礼真琴主演『阿弖流為』の予習をきっかけに、高橋克彦の本を読んでいます。
『炎立つ』といえば、いまいちだった大河ドラマのイメージしかなかったけれど、阿弖流為が面白く、読みやすい文章だったのでためしに読んでみたら、これが思いがけずハマってしまって。
阿弖流為とリンクするところも結構ありましたよ。
分厚い文庫5冊を読むのは大変な労力が必要だったけれど、読み切った達成感と悲しくも希望のある終わり方に、出会えてよかった!と思えた作品でした。
結局東北の歴史というのは阿弖流為の時代から同じことの繰り返しなんですね。
黄金がとれるせいで狙われて、都から遠く離れているせいで理解されない。
阿弖流為・母礼と戦った坂上田村麻呂、藤原経清・安倍貞任と戦った源義家。立場上敵対していても相手を憎んでいるわけではなく、むしろ尊敬しあっていた彼ら。
そして、藤原秀衡と義兄弟の契りを結んだ源義経と、彼らを滅ぼした源頼朝。
阿弖流為と炎立つを続けて読むと、どのエピソードがどちらの話しだったかこんがらがってきました。
みずからは朝廷軍にむかって攻撃を仕掛けない蝦夷と、朝廷の命令だったり、自分のためだけに蝦夷と戦う源氏。双方個人的な恨みがあるわけでもないのに、なんで戦争なんてするんだろうってむなしくなりますね。
歴史小説とは虚実とりまぜて描かれているものだと頭では分かっているけれど、こうやって小説を読むとつい全てが真実のように錯覚してしまいます。とはいえ作者はおそらく相当調べたうえでこの小説を書いているだろうから、ある程度歴史に沿った内容になっていると思います。
面白いのは、小説に登場する地名の多くが今もそのまま残っていること。この小説を読んでから岩手の地図を見ると、至る所に小説で覚えた地名が出てきます。厨川は盛岡のすぐ近くで、東和は花巻、衣川は平泉にある。岩手というと石川啄木と宮沢賢治のイメージしかなかったけれど、この小説を読んで岩手の別の一面を知り、ますます興味が深まりました。
今年、3度目の岩手旅行に出かけようと計画中。アラハバキの大岩がある丹内山神社も訪れる予定。今から楽しみです。

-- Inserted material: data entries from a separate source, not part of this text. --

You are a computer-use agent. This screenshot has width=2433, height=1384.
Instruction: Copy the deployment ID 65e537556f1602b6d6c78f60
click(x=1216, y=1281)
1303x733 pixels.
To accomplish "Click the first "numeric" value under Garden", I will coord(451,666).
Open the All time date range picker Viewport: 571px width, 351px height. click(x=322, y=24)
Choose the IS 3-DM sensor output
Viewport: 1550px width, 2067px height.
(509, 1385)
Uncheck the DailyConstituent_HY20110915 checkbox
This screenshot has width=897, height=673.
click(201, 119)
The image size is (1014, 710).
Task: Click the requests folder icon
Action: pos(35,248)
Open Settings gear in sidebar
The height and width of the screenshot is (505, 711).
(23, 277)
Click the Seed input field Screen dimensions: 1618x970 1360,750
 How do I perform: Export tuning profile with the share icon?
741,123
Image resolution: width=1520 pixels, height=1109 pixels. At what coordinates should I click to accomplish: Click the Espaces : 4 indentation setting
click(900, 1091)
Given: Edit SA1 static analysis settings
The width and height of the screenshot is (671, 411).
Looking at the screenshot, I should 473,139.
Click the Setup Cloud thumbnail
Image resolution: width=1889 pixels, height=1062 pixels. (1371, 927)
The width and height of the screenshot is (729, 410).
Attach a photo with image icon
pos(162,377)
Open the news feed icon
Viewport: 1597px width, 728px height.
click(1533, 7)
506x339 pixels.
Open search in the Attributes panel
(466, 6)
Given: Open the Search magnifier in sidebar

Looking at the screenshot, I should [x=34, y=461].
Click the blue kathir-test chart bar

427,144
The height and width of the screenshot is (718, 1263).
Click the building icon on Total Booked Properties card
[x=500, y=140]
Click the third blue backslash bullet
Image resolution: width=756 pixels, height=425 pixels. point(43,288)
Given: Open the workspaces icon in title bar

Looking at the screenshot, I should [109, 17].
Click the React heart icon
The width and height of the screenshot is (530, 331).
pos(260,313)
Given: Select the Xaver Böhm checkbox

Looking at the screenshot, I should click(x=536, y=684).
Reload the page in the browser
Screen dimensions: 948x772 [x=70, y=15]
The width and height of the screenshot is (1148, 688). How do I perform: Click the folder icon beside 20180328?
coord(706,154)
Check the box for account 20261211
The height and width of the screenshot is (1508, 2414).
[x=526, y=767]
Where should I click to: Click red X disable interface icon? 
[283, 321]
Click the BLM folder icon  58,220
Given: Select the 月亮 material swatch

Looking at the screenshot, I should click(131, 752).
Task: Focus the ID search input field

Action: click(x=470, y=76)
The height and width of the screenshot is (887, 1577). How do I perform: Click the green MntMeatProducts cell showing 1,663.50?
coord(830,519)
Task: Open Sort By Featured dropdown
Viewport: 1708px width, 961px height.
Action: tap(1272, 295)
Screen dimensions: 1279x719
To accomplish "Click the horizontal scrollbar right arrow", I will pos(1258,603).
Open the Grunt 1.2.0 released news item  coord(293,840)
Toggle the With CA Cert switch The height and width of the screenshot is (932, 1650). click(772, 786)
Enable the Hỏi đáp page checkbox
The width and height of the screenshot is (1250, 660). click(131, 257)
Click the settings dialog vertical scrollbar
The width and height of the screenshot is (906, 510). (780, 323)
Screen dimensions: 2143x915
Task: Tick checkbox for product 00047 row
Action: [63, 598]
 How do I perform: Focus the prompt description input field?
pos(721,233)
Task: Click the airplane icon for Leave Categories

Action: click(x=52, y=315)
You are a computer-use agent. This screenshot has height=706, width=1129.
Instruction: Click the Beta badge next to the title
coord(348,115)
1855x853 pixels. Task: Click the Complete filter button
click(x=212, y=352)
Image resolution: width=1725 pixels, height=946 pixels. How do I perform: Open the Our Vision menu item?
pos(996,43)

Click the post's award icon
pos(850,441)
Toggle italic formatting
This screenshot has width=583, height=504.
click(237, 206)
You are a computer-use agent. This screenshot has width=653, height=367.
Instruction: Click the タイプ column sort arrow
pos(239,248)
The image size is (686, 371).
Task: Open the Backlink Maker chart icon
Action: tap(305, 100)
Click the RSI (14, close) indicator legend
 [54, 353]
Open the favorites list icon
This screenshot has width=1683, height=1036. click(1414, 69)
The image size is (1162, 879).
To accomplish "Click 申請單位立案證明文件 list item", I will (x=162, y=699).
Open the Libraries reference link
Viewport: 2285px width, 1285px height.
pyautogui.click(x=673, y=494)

『炎立つ』は、歴史として考えると面白いと言える種類のものではないけれど、常に攻められる立場にある蝦夷たちの力強い生き方や、物部氏による莫大な資金、都にも匹敵する規模の奥州の町、アラハバキの神という存在など、物語としては様々な要素があって面白く読み応えがある。
そんな小説です。
今年3月に出た高橋克彦氏の小説『水壁(すいへき) アテルイを継ぐ男 』も是非読んでみたいですね。他にも『天を衝く』『風の陣』と、高橋氏の本で読みたいものがたくさんあります。お財布と相談しながらちょっとずつ読んでいこうっと。